Christena Cleveland: I mean, that obsession with performance is so patriarchal. You know, just this idea that you are what you do and your only value to us is what you can offer us in terms of what we value. So, I imagine, you know, it hurts all of us, but I imagine lots of women would experience that aspect of patriarchy.
Karen Pascal: Oh, I think so. I think absolutely that that’s the case. Now, it was funny, towards the end of your book, you told about a previous writing experience that you got bogged down in, and your friend Kristen really helped you out. And I love what she wrote, and it was cute, because she wrote something that I thought just kind of really in a way describes who you are. Here it is: “Okay, you need to write a thousand words per day in order to meet your deadline. So, every day at 5:00 PM, I’m going to text you to make sure you wrote your words. You better write them.” And prior to that, she said, “You’ve got this, Christena, you’re the most brilliant person I know. Your work is crucial and the world needs your book. You’re the only person who can write this book. But don’t worry, you’re not alone. I’m here every step of the way.”
I loved that first part of that quote, because I thought she really gets who you are. Did you get bogged down in this book? I felt like it exploded out of you. I felt like there was an energy as I read it. I felt it on every page. Was it hard to write this book? I’m curious.
Christena Cleveland: Yes.

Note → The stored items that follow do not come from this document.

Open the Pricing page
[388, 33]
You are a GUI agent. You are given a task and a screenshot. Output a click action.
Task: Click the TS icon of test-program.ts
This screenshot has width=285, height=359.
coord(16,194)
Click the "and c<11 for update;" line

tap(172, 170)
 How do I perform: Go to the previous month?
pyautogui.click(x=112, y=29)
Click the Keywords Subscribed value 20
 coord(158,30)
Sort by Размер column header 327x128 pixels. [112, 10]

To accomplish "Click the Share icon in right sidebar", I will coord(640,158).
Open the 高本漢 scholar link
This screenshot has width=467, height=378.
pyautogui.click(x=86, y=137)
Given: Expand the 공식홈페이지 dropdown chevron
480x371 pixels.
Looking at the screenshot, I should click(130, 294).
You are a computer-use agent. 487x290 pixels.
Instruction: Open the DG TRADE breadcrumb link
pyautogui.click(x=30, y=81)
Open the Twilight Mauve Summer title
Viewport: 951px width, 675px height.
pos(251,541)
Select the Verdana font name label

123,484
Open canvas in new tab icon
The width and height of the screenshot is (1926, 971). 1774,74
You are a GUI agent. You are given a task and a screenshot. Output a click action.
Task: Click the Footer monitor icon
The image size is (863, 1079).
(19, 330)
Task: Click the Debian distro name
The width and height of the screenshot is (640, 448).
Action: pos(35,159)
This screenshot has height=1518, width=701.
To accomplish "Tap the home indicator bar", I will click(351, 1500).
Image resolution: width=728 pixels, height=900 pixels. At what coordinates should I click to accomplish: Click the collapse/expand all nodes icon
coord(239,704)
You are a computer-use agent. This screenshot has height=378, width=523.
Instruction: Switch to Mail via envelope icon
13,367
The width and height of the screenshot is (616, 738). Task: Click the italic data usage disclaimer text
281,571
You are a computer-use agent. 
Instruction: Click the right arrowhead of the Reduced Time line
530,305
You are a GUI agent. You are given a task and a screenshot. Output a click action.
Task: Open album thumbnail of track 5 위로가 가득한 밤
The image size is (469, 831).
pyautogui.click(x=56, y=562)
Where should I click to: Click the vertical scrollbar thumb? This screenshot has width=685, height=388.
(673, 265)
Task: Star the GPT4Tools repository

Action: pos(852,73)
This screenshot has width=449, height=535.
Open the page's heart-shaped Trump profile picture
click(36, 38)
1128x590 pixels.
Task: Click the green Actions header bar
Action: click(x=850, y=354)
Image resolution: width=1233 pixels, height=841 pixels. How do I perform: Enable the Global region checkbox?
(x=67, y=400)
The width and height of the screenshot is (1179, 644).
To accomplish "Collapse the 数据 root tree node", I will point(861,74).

It was hard to write the book, because it’s such a vulnerable book. And I commit a lot of faux pas. So, I talk about my real trauma and pain that happened within my family, which is not something that we’re supposed to do. I also talk about real trauma and pain that I’ve experienced in Christian organizations, which you’re not supposed to do. But I also agree with you in the sense that it did explode out of me. I mean, I don’t know, there was no other way. Of course, I had to write the book. So, there was that energy also, almost like a fountain or a geyser, that just was never going to run out of water. It was always going to be there and I just needed to let it loose. Or a fire hydrant or something like that, where it’s just, “Let this pop off or else we’re going to bust up the whole street!”
Which I love because, you know, the book is so much about going to visit the Black Madonna and the Black Madonna’s so closely associated with life, water, fountains, springs, you know? And so there’s an energy about her, too, which is just like, “Come and drink, come and drink of what I’m offering you.” So, I think maybe I got into that flow a little bit, and was able to ride her wave, so to speak.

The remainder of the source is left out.